== DATA FOR ANALYSIS ==

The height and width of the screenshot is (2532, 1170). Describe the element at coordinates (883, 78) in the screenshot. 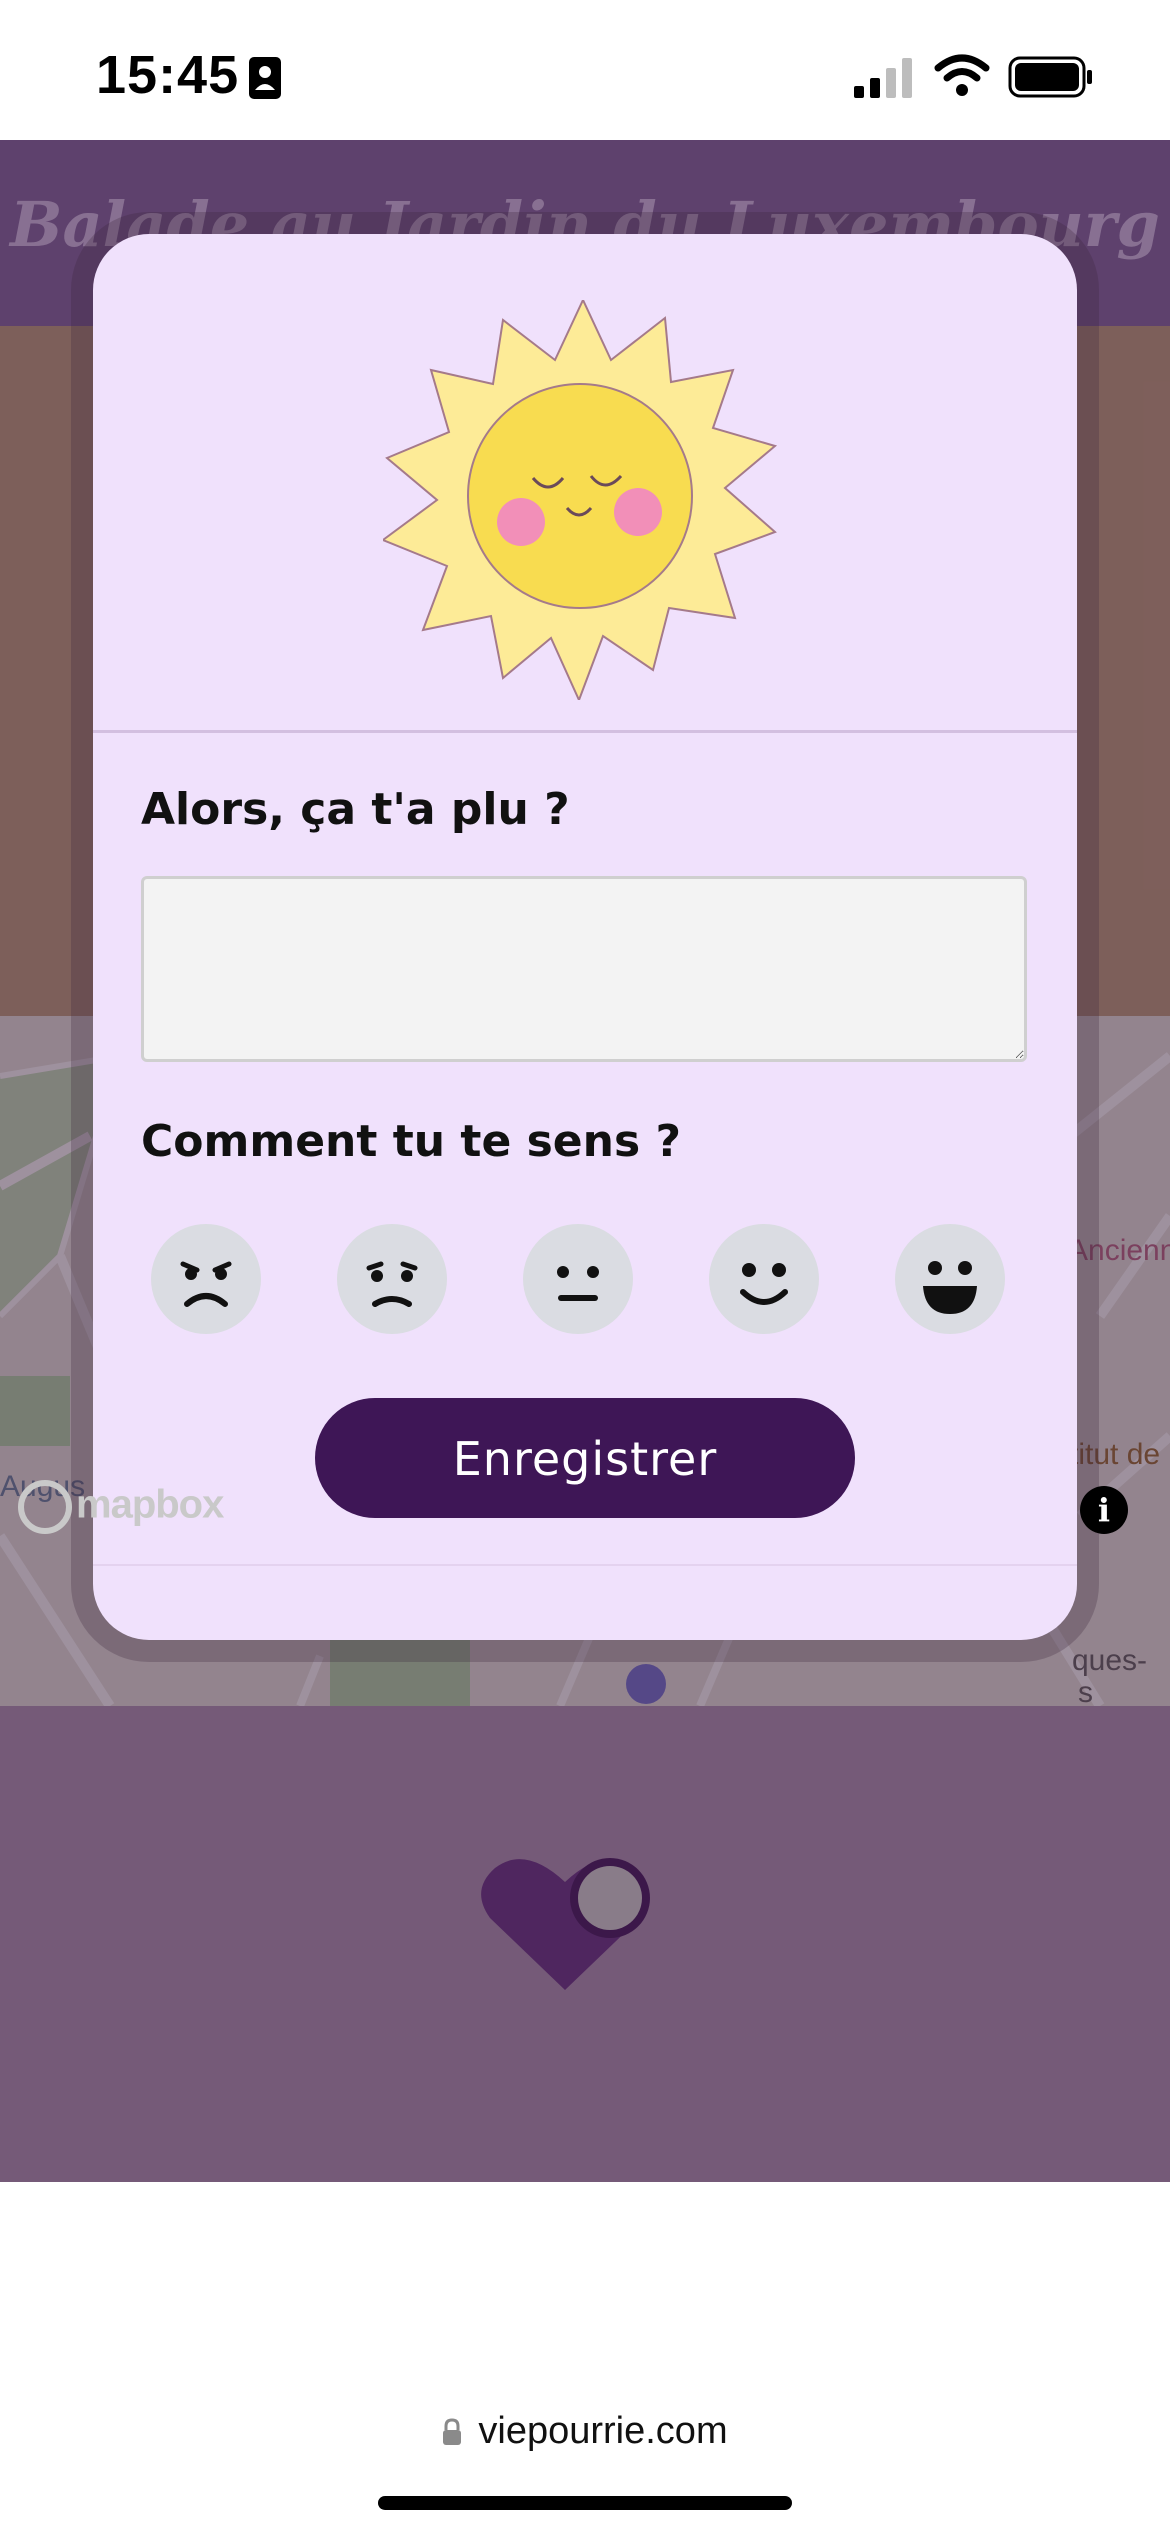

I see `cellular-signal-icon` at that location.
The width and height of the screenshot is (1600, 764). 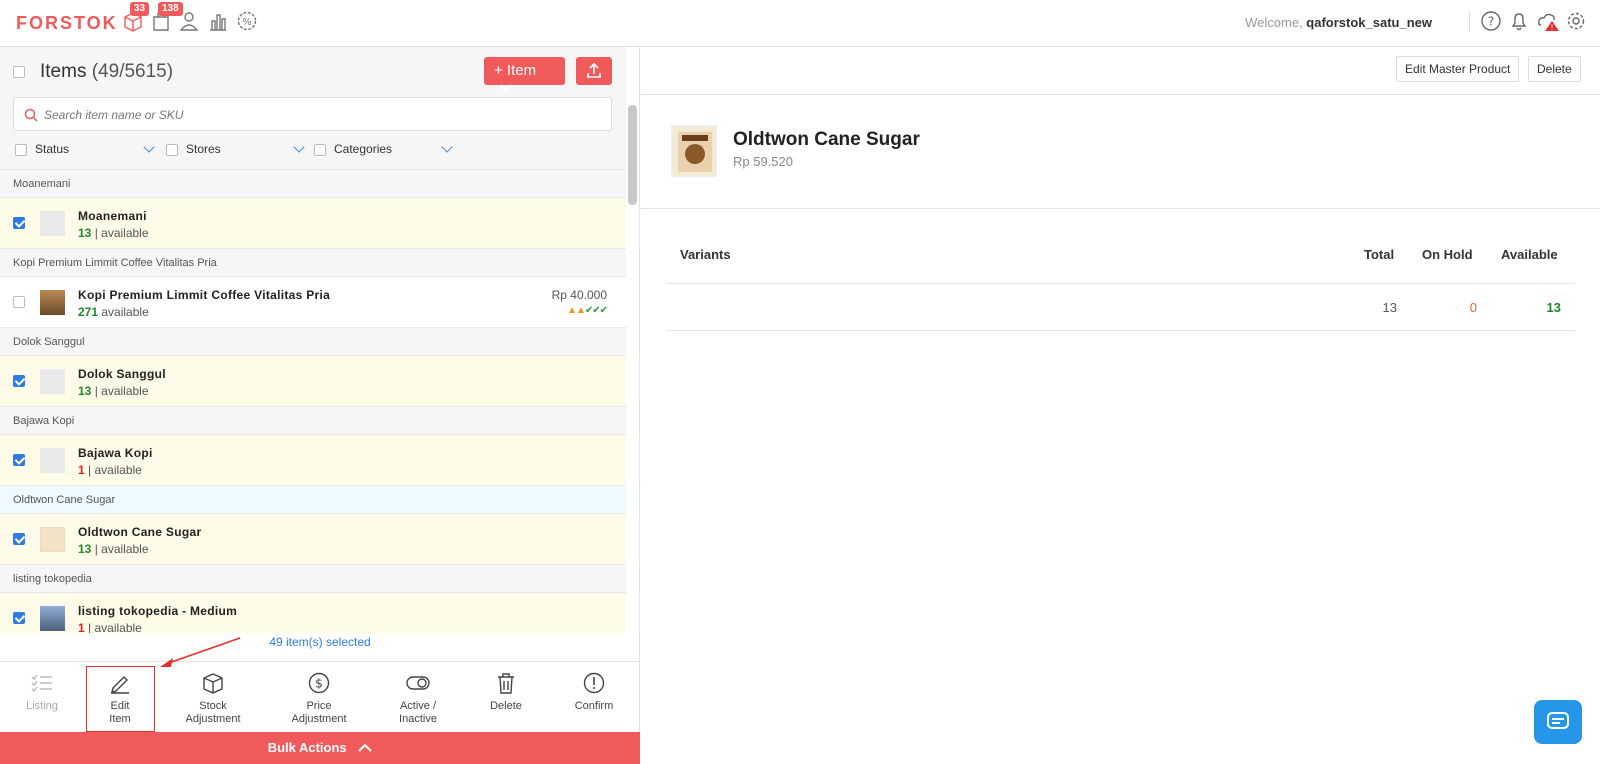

===
== DATA FOR ANALYSIS ==

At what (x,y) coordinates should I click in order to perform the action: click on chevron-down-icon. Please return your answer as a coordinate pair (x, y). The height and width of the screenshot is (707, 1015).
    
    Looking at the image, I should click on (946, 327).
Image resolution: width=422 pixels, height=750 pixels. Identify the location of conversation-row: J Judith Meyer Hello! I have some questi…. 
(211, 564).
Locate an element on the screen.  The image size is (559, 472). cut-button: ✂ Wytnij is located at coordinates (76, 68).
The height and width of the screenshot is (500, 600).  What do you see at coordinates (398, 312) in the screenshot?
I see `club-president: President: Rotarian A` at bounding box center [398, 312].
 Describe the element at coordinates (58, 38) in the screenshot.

===
== DATA FOR ANALYSIS ==

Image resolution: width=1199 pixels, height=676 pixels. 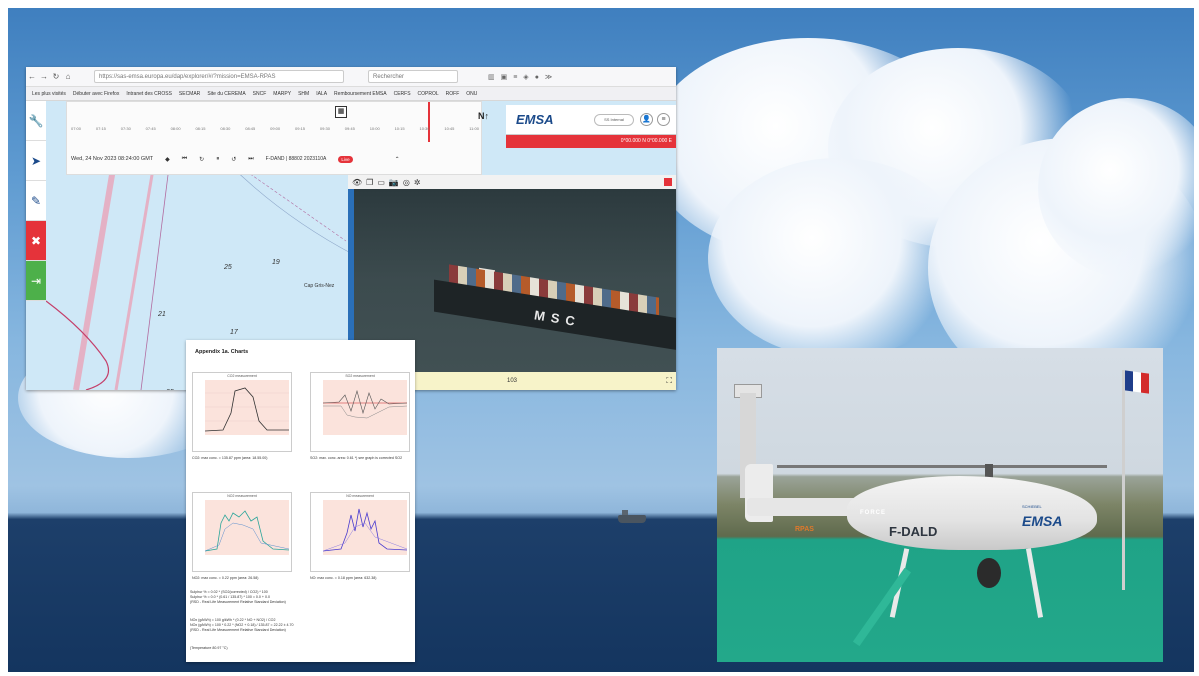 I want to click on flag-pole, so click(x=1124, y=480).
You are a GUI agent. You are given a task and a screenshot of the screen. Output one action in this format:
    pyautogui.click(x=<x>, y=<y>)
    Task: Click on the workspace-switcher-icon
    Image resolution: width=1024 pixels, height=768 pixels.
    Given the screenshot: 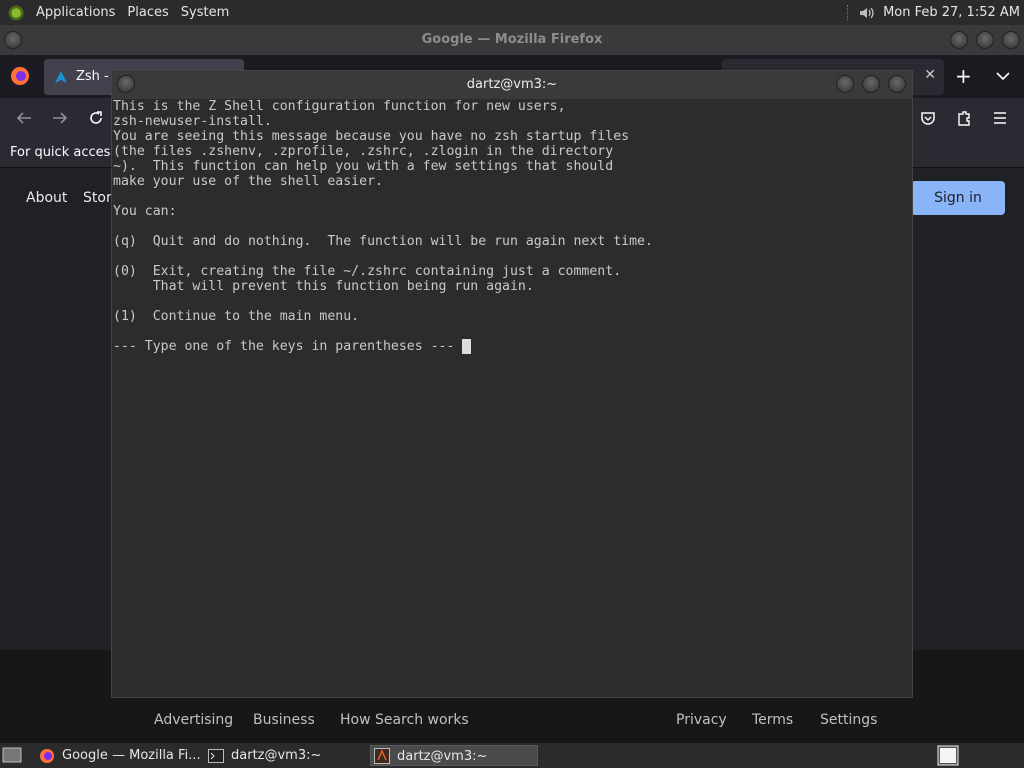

===

# [BRIEF]
Convert the records from the line containing "The height and width of the screenshot is (2532, 1170)." through the line containing "The width and" into a Markdown table with the columns Row and Text, numbering each line and skipping blank lines. Leave the pictures out of the answer.

# [TASK SOLUTION]
| Row | Text |
|---|---|
| 1 | The height and width of the screenshot is (2532, 1170). Describe the element at coordinates (883, 78) in the screenshot.  |
| 2 | I see `cellular-signal-icon` at that location. |
| 3 | The width and height of the screenshot is (1600, 764).  |